I did the googling, maybe it'll save someone else a few minutes 





__





Radial Engineering


Radial Engineering Ltd. is a manufacturer of professional audio products based in Vancouver, British Columbia, Canada. A longstanding reputation for bringing reliable and tough-as-nails problem solvers to the market means you will see Radial products on stages and in studios world-wide.




www.radialeng.com


----------



## guitarman2 (Aug 25, 2006)

Speaking of a sign of the times, my wife and I were looking for a house here in Brantford to downsize from where we are as its just us 2 now. Every single house in our price range has 9 offers on it and I'm not able to even view, 30 seconds after its listed on MLS. I could sell my home easy but getting a place is next to impossible. From what I told its everyone from the GTA\Burlington\Hamilton area taking advantage of our real estate prices.


----------



## terminalvertigo (Jun 12, 2010)

guitarman2 said:


> Speaking of a sign of the times, my wife and I were looking for a house here in Brantford to downsize from where we are as its just us 2 now. Every single house in our price range has 9 offers on it and I'm not able to even view, 30 seconds after its listed on MLS. I could sell my home easy but getting a place is next to impossible. From what I told its everyone from the GTA\Burlington\Hamilton area taking advantage of our real estate prices.


apparently Windsor is much the same (I'm in Wpg now, but thats where i grew up.. everything is up, up,up..)


----------



## guitarman2 (Aug 25, 2006)

terminalvertigo said:


> apparently Windsor is much the same (I'm in Wpg now, but thats where i grew up.. everything is up, up,up..)


I read somewhere on the Internet that the top 3 cities with the lowest sales to homes available ratio (expressed as SLNR) Were #1 Windsor, #2 London, #3 Brantford.


----------



## KapnKrunch (Jul 13, 2016)

High/Deaf said:


> I hope not. Saw this riding by the other day. I hope it's just a relocation and they aren't a casualty of the death of the tour business due to C19.
> 
> 
> View attachment 323509


I hope not too. Everything I own is good. Want more too.


----------



## High/Deaf (Aug 19, 2009)

KapnKrunch said:


> I hope not too. Everything I own is good. Want more too.
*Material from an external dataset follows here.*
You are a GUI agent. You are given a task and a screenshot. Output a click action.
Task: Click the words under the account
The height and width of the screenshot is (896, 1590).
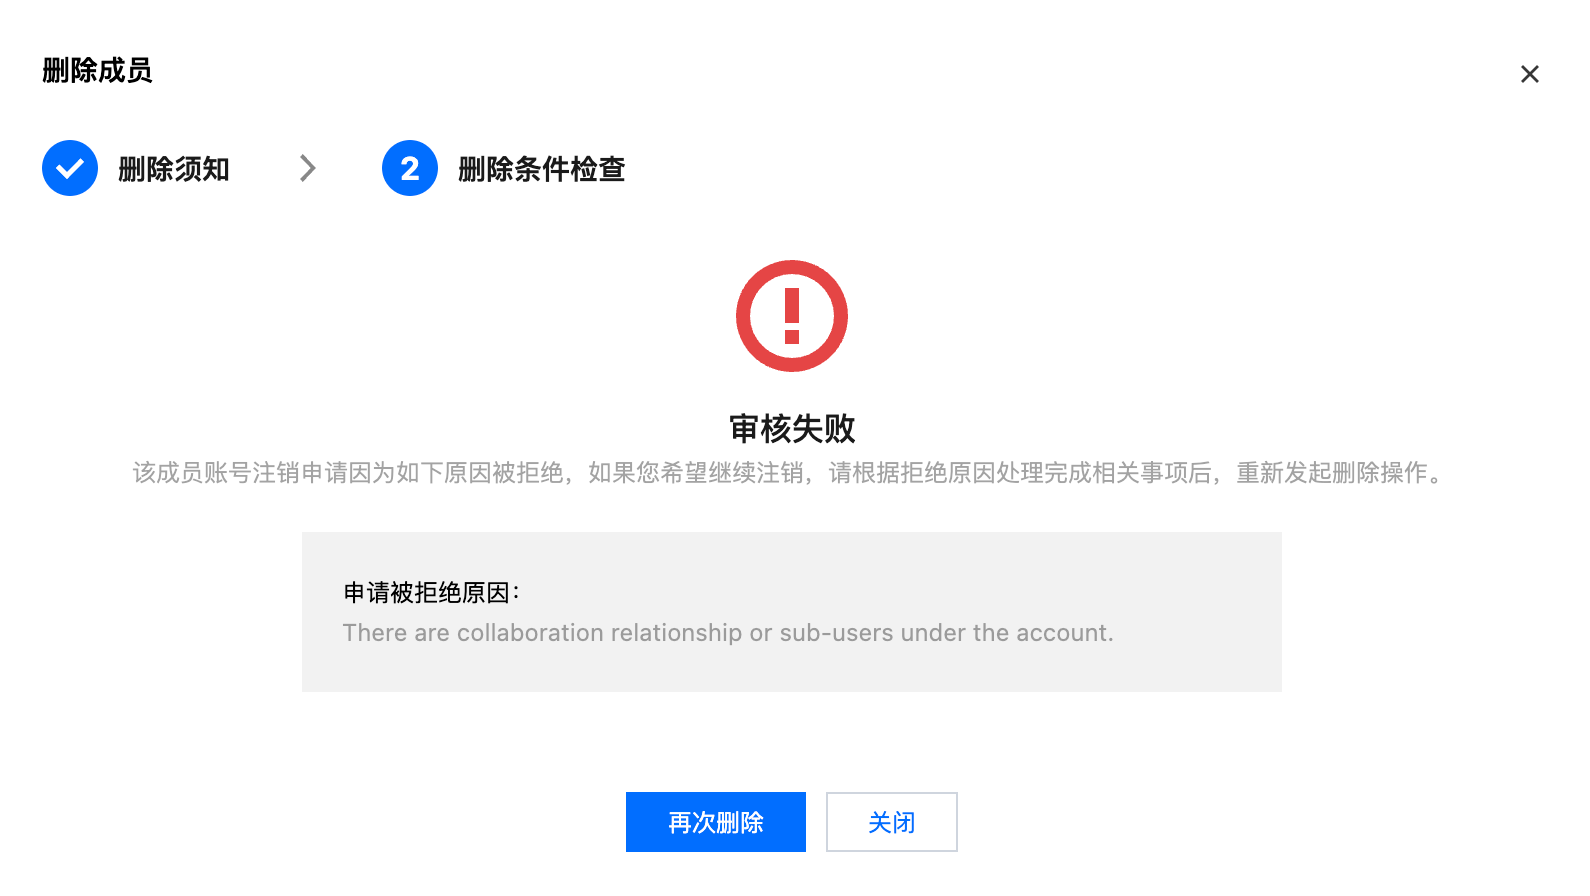[1005, 633]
Me too. There stuff is bullet proof and sounds great.

But our consumer level equipment isn't what they really make their money on - they are more oriented towards pro gear and tour companies, and that business has been decimated in the last 4 months.


----------



## Milkman (Feb 2, 2006)

High/Deaf said:


> Me too. There stuff is bullet proof and sounds great.
> 
> But our consumer level equipment isn't what they really make their money on - they are more oriented towards pro gear and tour companies, and that business has been decimated in the last 4 months.


For sure the pro touring industry is shut down, but I think even consumer level sales have got to be hurting. Gigs of all sizes have come to a crashing halt.

Sad.


----------



## mhammer (Nov 30, 2007)

Here in Ottawa, there is a series of "drive-in Bluesfest" gigs this weekend, with a price-per-car tab. I just hope that what starts out as a means to space patrons apart doesn't result in contagion by people thinking "Hey, why not split the $86-a-car tab between *six* people instead of 3?"


----------



## KapnKrunch (Jul 13, 2016)

High/Deaf said:


> Me too. There stuff is bullet proof and sounds great.
> 
> But our consumer level equipment isn't what they really make their money on - they are more oriented towards pro gear and tour companies, and that business has been decimated in the last 4 months.


I am hoping they are doing so well they need a larger facility. 😜

Don't forget their line of STUDIO gear. This is where my interest lies, but I think you guys are right about the touring solutions they provide -- their main thing probably.

If I knew they were shutting down I would scoop a PowerStrip with the Q3 and Komit tout friggin suite.


----------



## High/Deaf (Aug 19, 2009)

KapnKrunch said:


> I am hoping they are doing so well they need a larger facility. 😜
> 
> Don't forget their line of STUDIO gear. This is where my interest lies, but I think you guys are right about the touring solutions they provide -- their main thing probably.
> 
> If I knew they were shutting down I would scoop a PowerStrip with the Q3 and Komit tout friggin suite.


That's my hope as well. They are in a lovely location, right off the PItt River / dike and just down the road from a micro-brew. But size does matter. I haven't heard or read anything about closures or anything, but how would I?

I include their studio gear in with their pro equipment, at least in my mind. The stomp boxes and guitar oriented stuff is fairly new and fairly small, in the Radial grand scheme of things.

They also have an acoustics department, Prime Acoustic, that is similar to what Sonex was doing years ago. Also in the same facility.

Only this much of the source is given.